Rewrite the lines from the one containing "Open the Collections icon in toolbar" through the end of the lines, replacing "toolbar" with "sidebar" and changing nothing else. Omit the pictures.

______________________________

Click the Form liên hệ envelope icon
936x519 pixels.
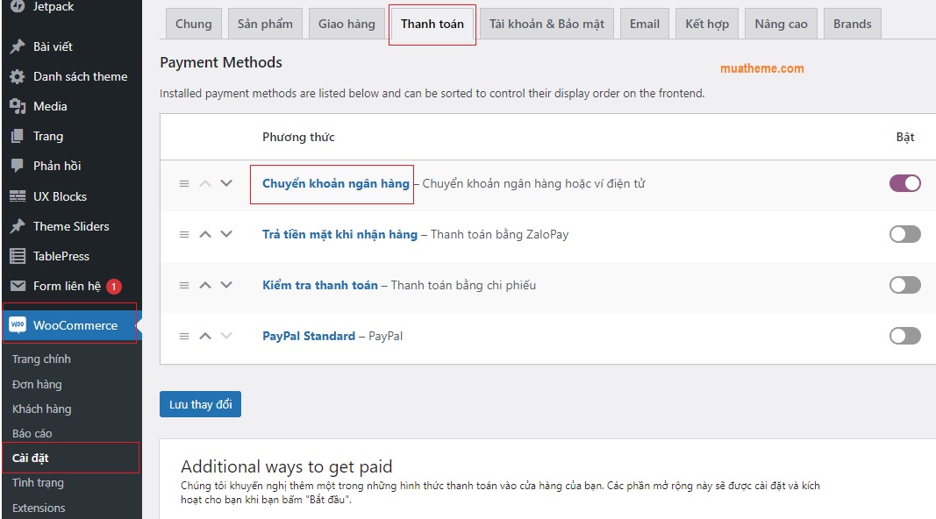(x=18, y=286)
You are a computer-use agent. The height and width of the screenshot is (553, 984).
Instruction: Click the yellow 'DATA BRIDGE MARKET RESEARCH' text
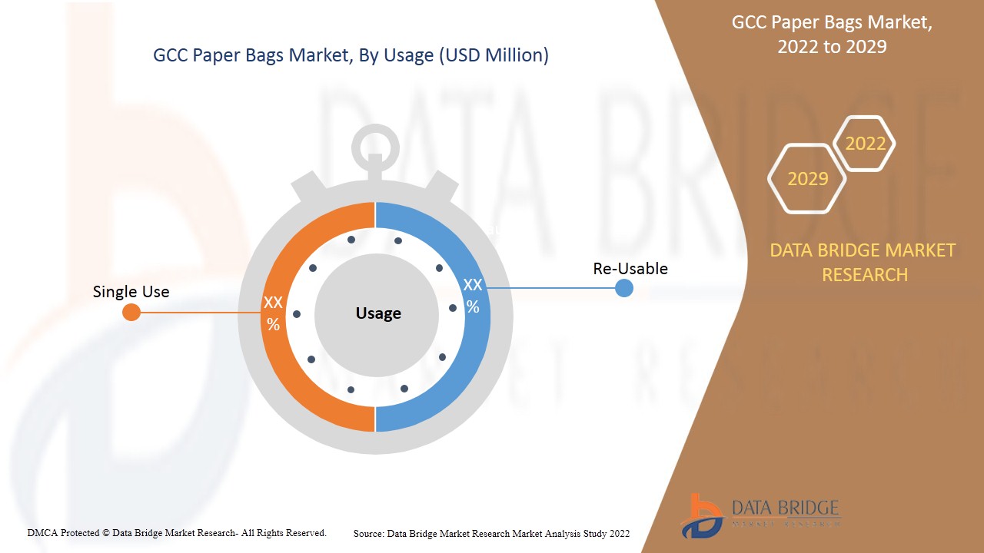[x=863, y=262]
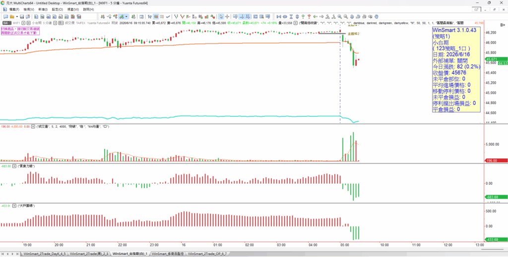Open the 設定(O) menu
The height and width of the screenshot is (257, 508).
coord(58,9)
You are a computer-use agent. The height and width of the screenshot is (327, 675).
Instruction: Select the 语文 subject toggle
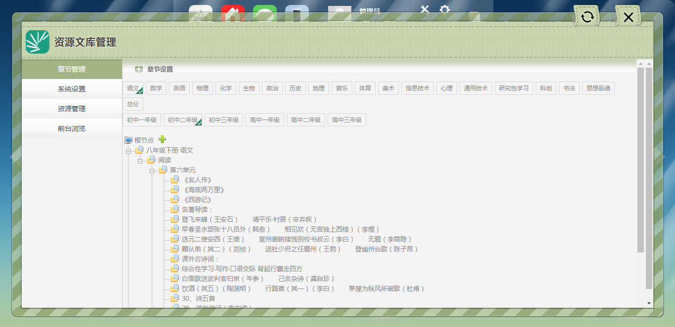133,88
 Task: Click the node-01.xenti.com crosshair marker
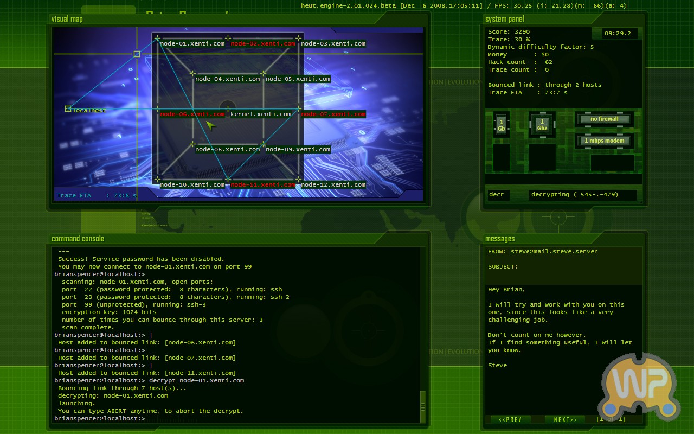(x=157, y=39)
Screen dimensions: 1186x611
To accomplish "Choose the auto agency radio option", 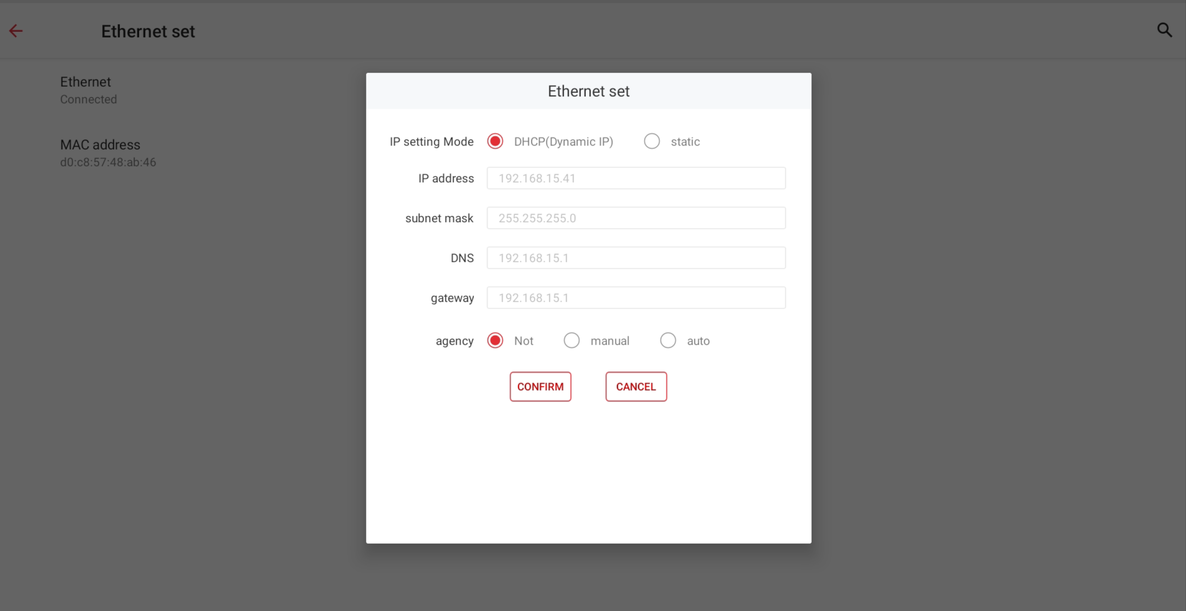I will coord(668,341).
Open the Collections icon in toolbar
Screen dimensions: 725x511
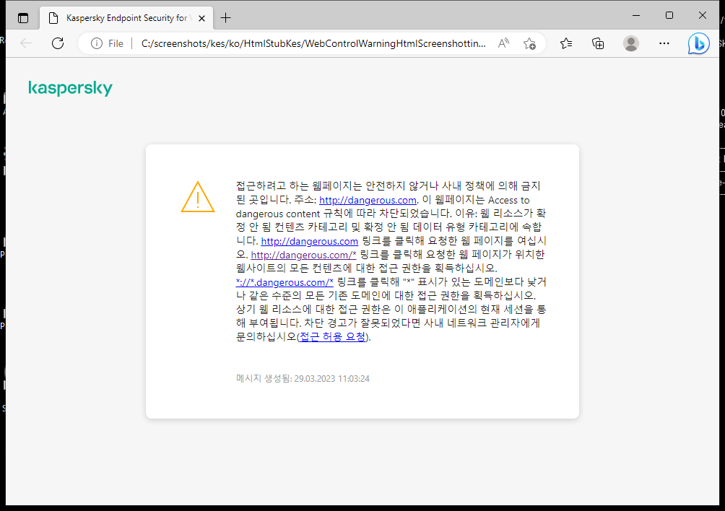pos(598,43)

______________________________

▶ [SOLUTION TO THE EXERCISE]:
Open the Collections icon in sidebar
Screen dimensions: 725x511
pos(598,43)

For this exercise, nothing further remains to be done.